* Task *
Carry on the article about releasing captive-bred vultures in Nepal from the point where it ends.

* Page excerpt *

= Beginning of Section =

Releasing captive-bred endangered vultures for reintroduction and restocking is now a common conservation tool in Europe – the VCF has been coordinating several successful bearded vulture reintroduction projects based on releases of captive-bred birds from our captive-breeding network. We have also been supporting black vulture reintroduction projects in France, in which captive-bred black vultures were also released (together with rehabilitated wild-origin birds), and have recently been testing the best release methods for Egyptian vulture using captive-bred individuals (released in Italy and Bulgaria in recent years).
This technique though had never been used before in South Asia, where vulture populations suffered a catastrophic decline in the early 2000s, due to the use of the veterinary drug diclofenac. Now, earlier this month (9th November), the Government of Nepal, the Bird Conservation Nepal (BCN), and other national and international conservation organisations, released captive-bred critically endangered white-rumped vultures Gyps bengalensis, in the first event of its kind in South Asia.
Six vultures were released at the Jatayu supplementary feeding site in Pithauli, Nawalparasi. Released birds joined wild ones that came down to feed on the food offered. The six birds had been transferred to a pre-release aviary last April, where they had the opportunity to acclimatise (see video below).
The released vultures quickly fed with wild vultures, holding their own in the typical vulture feeding scuffles. Eventually they attempted to fly, which they found difficult at first, partly because it was their first unrestricted flight and partly because their crops were full of meat! Monitoring of the vultures continues, using satellite telemetry to locate them in the field.

= End of Section =

[Stored records]
= Beginning of Section =

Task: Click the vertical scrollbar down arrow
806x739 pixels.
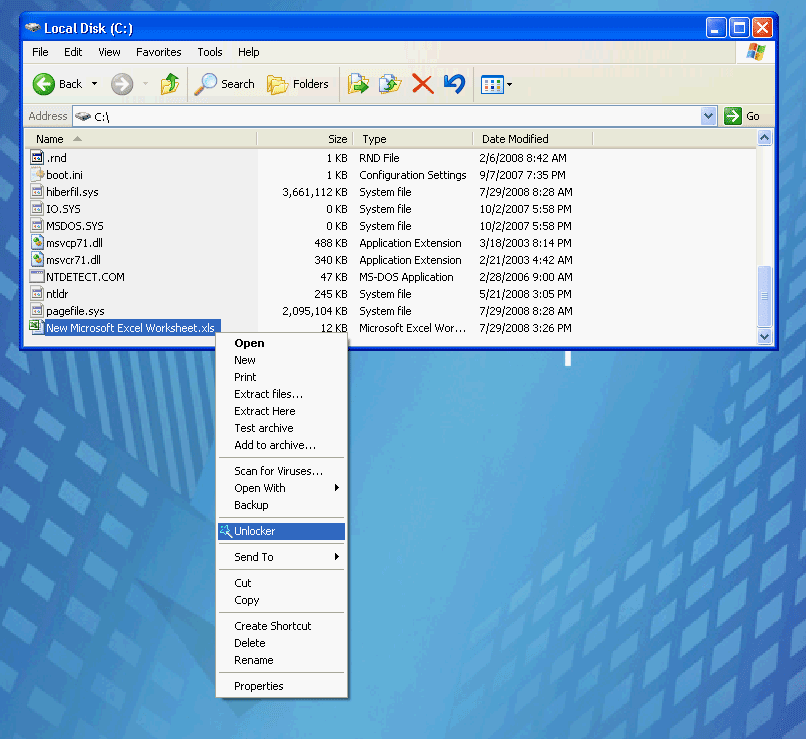Action: [x=765, y=337]
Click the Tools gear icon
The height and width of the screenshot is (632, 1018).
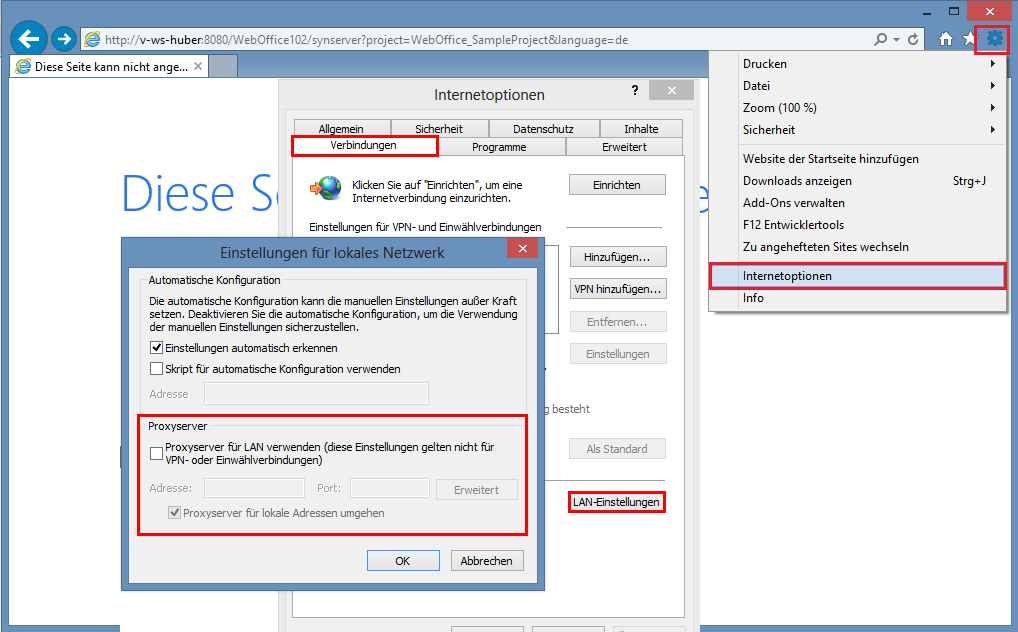pos(992,39)
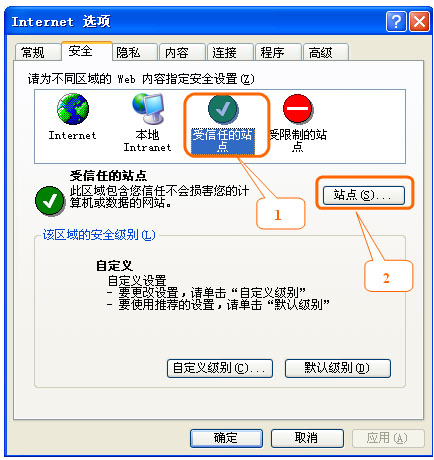Click the help question mark title button
The height and width of the screenshot is (460, 434).
point(396,22)
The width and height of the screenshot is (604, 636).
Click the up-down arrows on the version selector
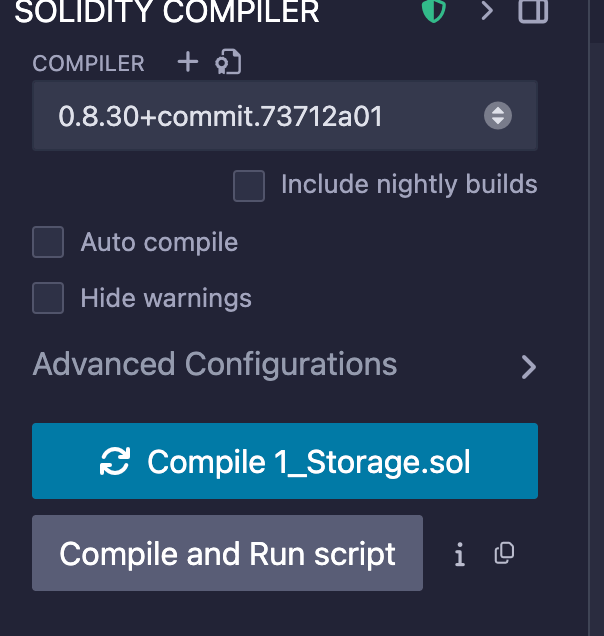click(497, 116)
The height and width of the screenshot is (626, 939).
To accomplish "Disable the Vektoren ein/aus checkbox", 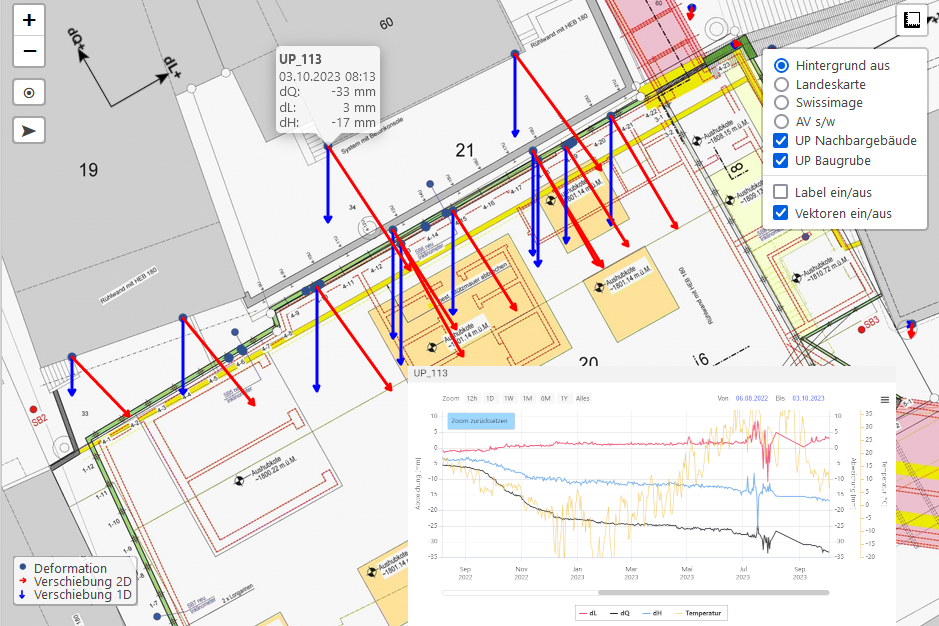I will tap(782, 213).
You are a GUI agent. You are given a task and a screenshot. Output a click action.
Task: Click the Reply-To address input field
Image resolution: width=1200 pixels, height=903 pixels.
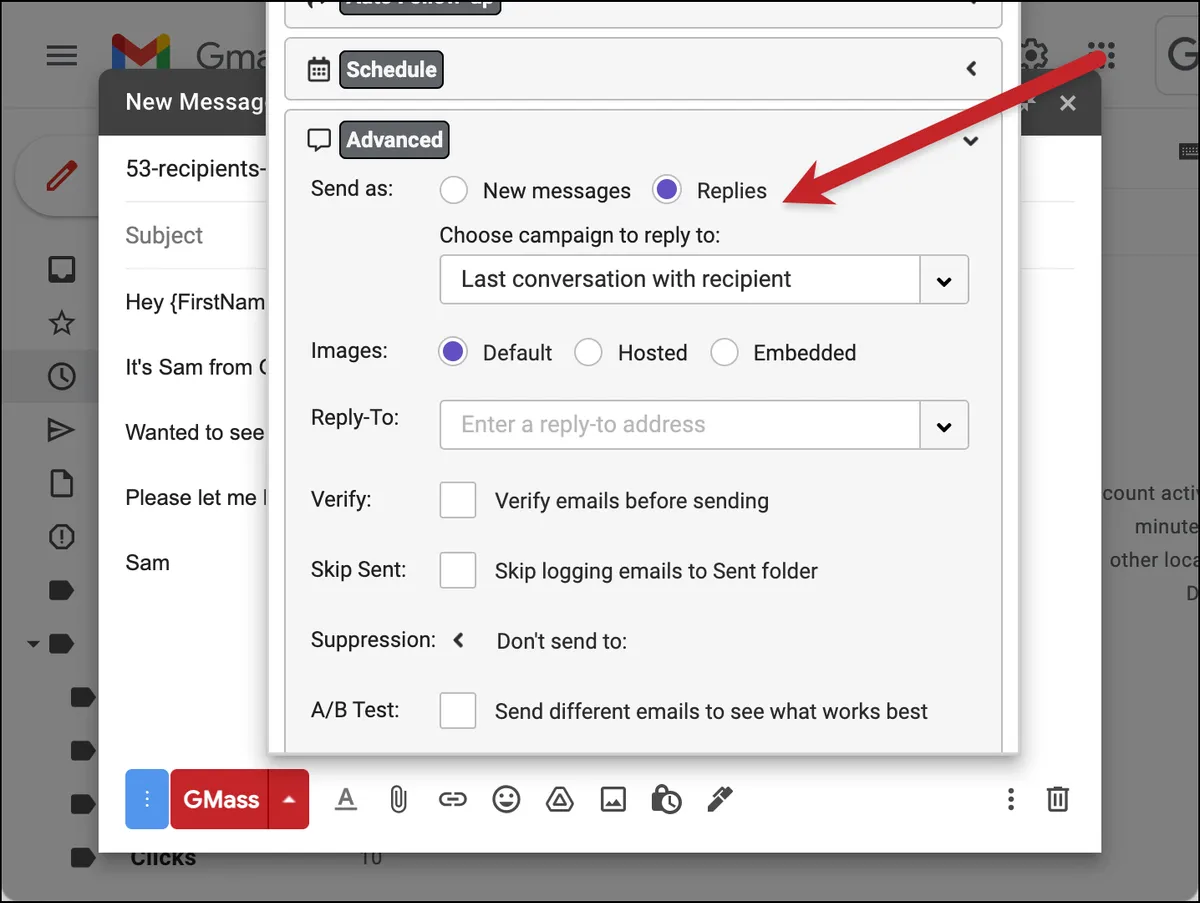[680, 425]
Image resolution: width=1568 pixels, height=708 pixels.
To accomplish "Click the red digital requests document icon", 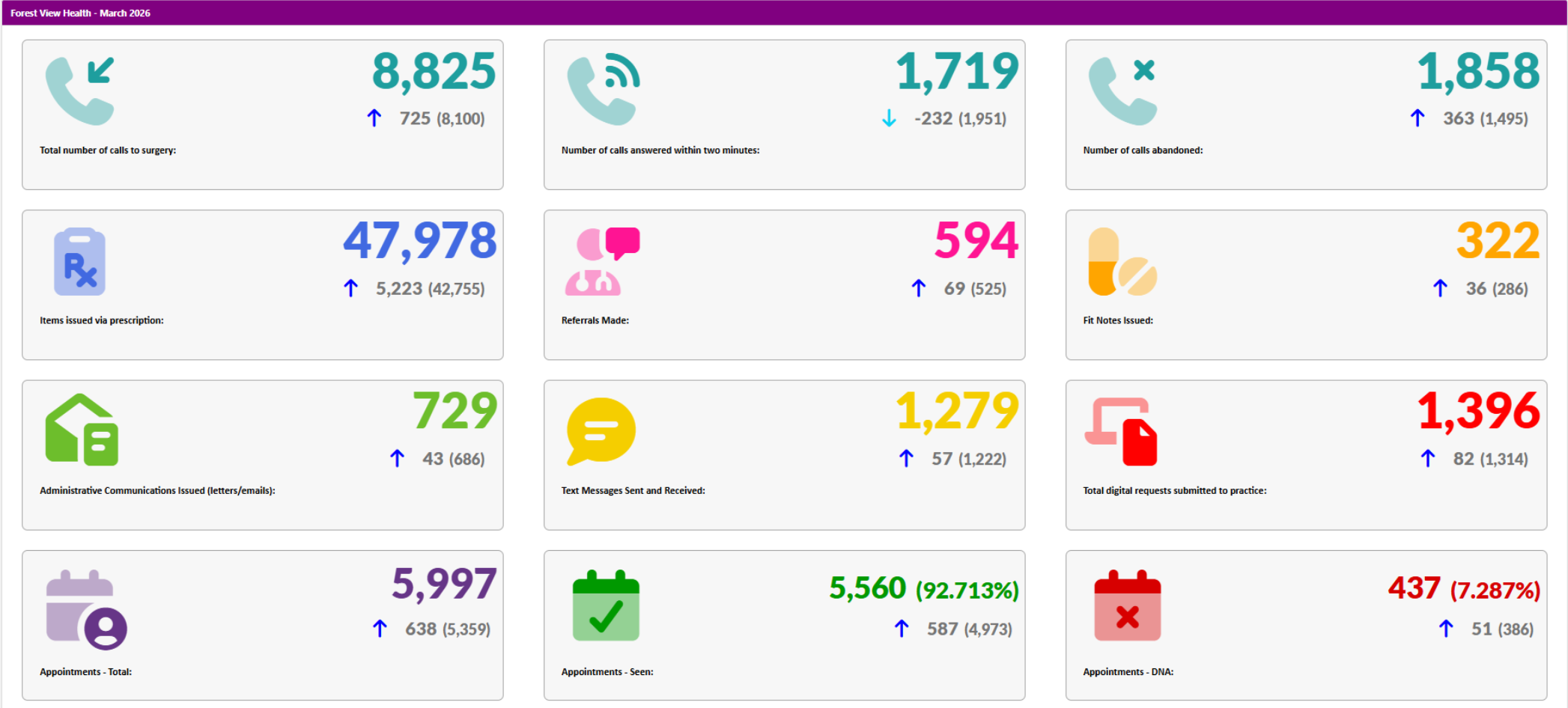I will tap(1121, 431).
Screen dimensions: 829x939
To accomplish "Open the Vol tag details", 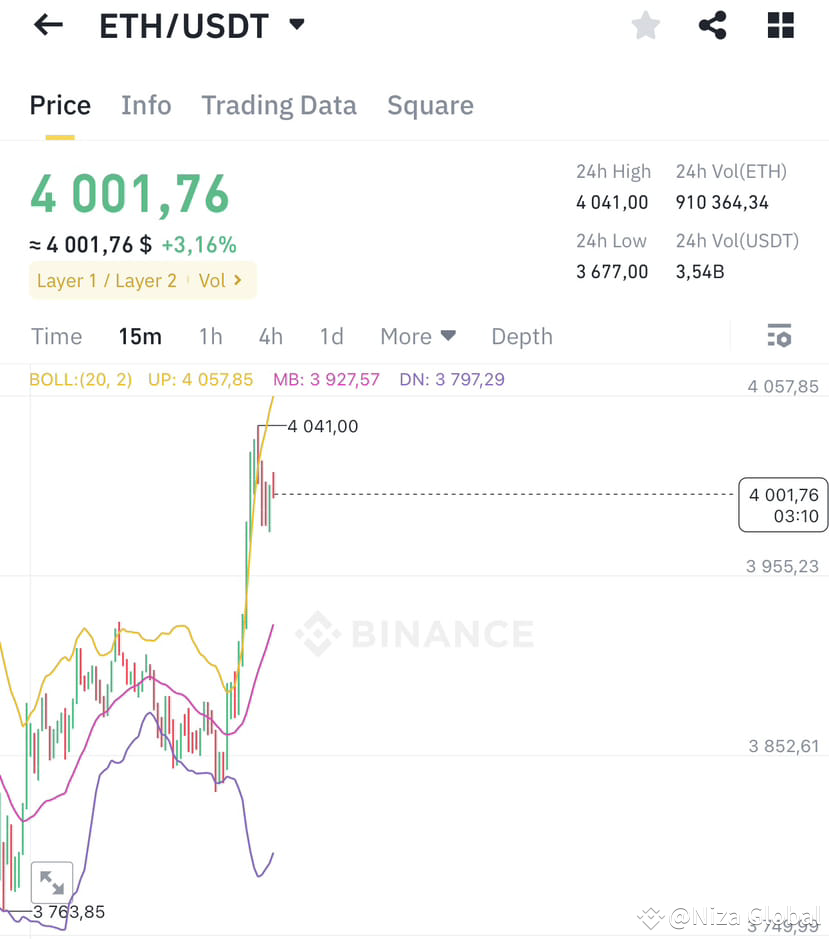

= End of Section =

* Result for this exercise *
The vultures had been raised in captivity in Nepal’s Vulture Conservation and Breeding Centre in Chitwan National Park, established in 2008 as a collaborative project of the Department of National Park and Wildlife Conservation (Chitwan National Park), the National Trust for Nature Conservation and Bird Conservation Nepal (BCN), and support from the Royal Society for the Protection of Birds (RSPB), the International Centre for Birds of Prey and the Zoological Society of London. Presently, there are 50 adult White-rumped Vultures and 8 fledglings in the breeding centre.
The birds were released within the country’s provisional Vulture Safe Zone in the western lowlands of Nepal. It is a large area (30,000 km2 from the districts of Nawalparasi to Kalali) where awareness raising activities among communities have ensured that diclofenac is not used as a veterinary drug. The area extends transboundary into Uttar Pradesh, India where further efforts are underway, led by Bombay Natural History Society, and the UP Forest Department. Further releases of captive-bred vultures are also planned for India in 2018.
Nepal is home to nine species of vultures. Five of these species, including the white-rumped vulture, underwent catastrophic population declines of greater than 90% in the mid-1990s to early-2010s. The birds are now considered critically endangered.
The loss of vultures has caused a loss in the vital ecosystem service that they provide. Vultures clean the environment of animal carcasses.
The Government of Nepal banned the production and use of veterinary diclofenac in 2006. Undercover surveys of pharmacies within the provisional Vulture Safe Zone have found no diclofenac in the last four years. As a result, population declines have slowed and possibly even reversed.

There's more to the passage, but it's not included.